Inactivation by sequence-specific methylations of adenovirus promoters in a cell-free transcription system

Abstract

Studies on the biochemical mechanism of promoter inhibition or inactivation by sequence-specific promoter methylations necessitated the development of a cell-free transcription system that responded to in vitro promoter methylations. Such systems were hitherto not available. In nuclear extracts from HeLa cells, the activities of two adenovirus type 2 promoters in the nonmethylated and methylated forms were compared. The late E2A promoter in vitro methylated at three 5'-CCGG-3' (HpaII) sequences at nucleotides -215, +6, and +24, or the major late promoter in vitro methylated at nucleotide -52 in the 5'-CCGG-3' sequence or at nucleotide -13 in the 5'-GCGC-3' (HhaI) sequence exhibited strikingly lower activities than did the nonmethylated constructs or exhibited no activity at all. The designated nucleotide positions were calculated relative to the cap sites of the two promoters. Upon in vitro transcription, the methylation pattern of the E2A late promoter was shown to be stable. For the inhibitory effects by sequence-specific methylations to be elicited, circular templates had to be used, the DNA titers had to be at critical levels for each extract, and high protein concentrations had to be maintained. When a template mixture of the nonmethylated major late promoter and the 5'-CCGG-3' methylated late E2A promoter of adenovirus type 2 DNA was used, the major late promoter was active and the methylated late E2A promoter was inhibited or inactivated. Activity levels of the two different promoters could be assessed simultaneously in the same assay due to differences in lengths between the products of transcription from the late E2A and major late promoters. Thus inhibition in the cell-free system could be proven to be specific for the methylated promoter. We are currently pursuing the hypothesis that cellular factors are crucial in recognizing methylated promoters and somehow participate in their inactivation.

§ What this exercise asks
**A)** List the conditions that the abstract above says had to be met for the inhibitory effects of sequence-specific methylations to appear.
**B)** According to the abstract, what cells were the nuclear extracts taken from?

§ Extracted data
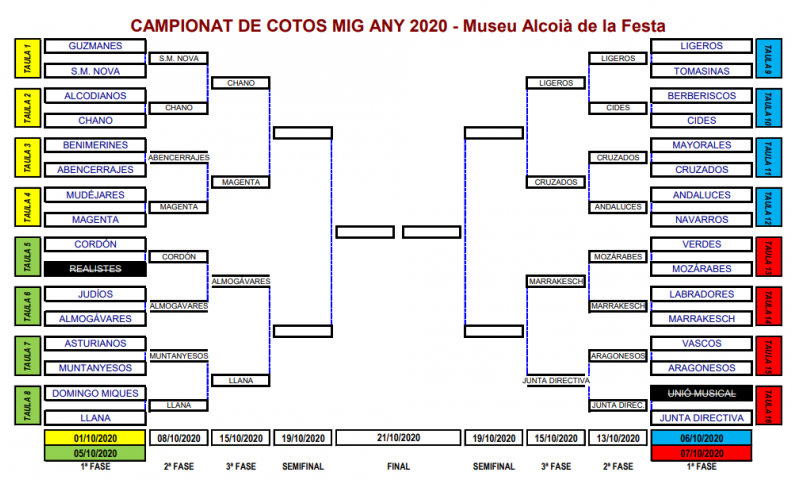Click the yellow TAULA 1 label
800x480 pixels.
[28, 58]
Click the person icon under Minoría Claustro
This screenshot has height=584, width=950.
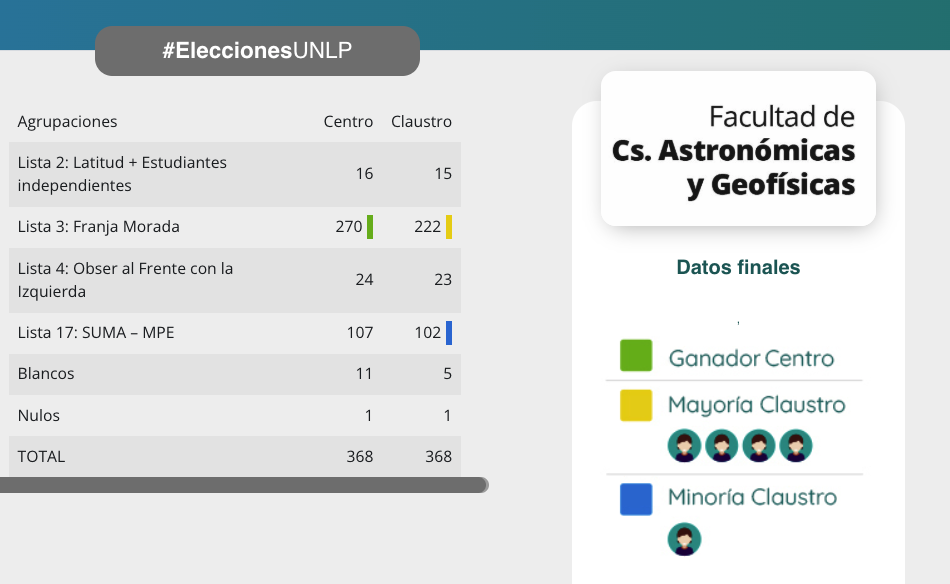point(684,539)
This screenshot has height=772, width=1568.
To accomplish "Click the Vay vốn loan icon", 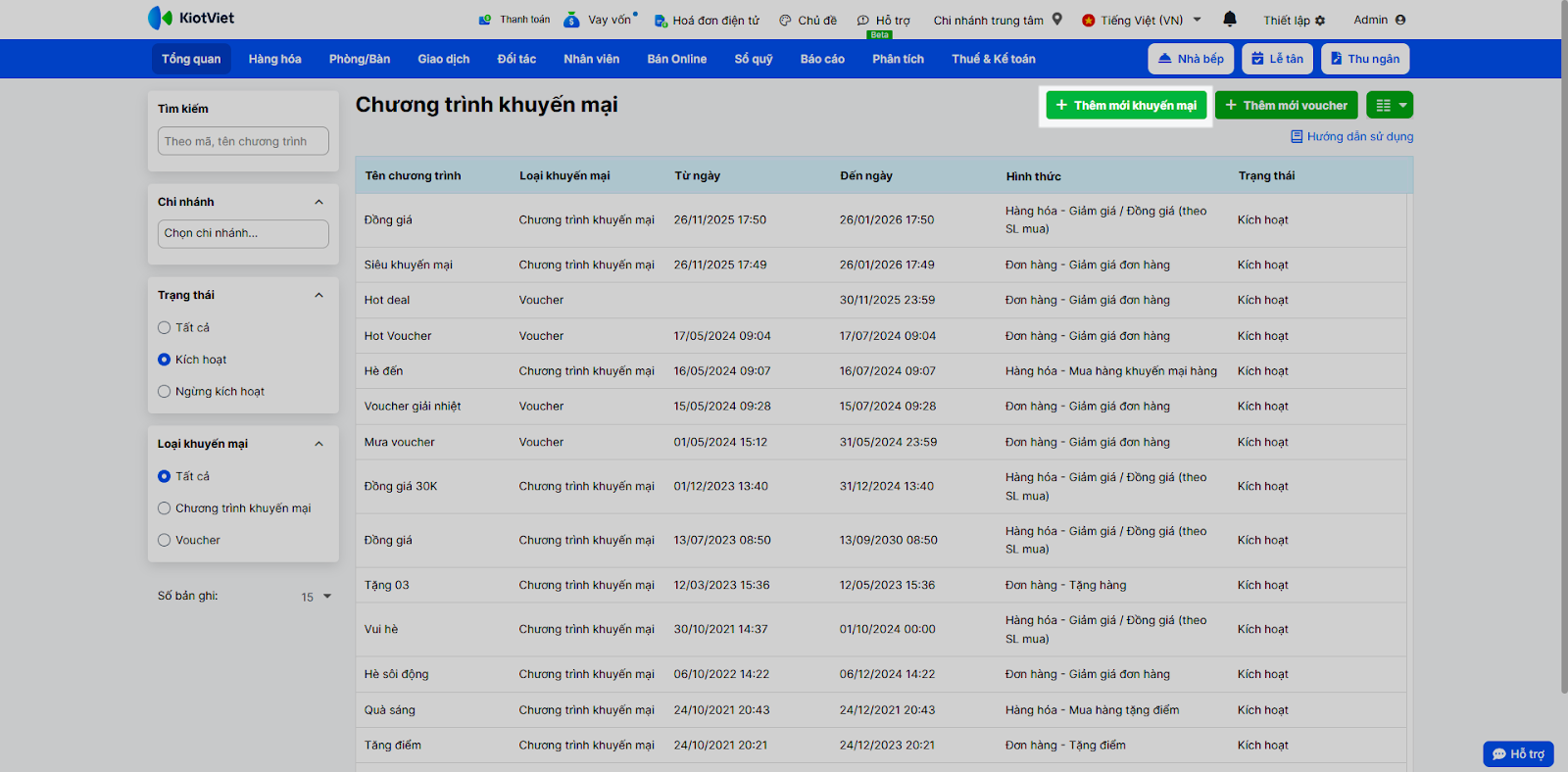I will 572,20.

§ Solutions by task
**A)**
- Circular templates had to be used.
- The DNA titers had to be at critical levels for each extract.
- High protein concentrations had to be maintained.

**B)** HeLa cells.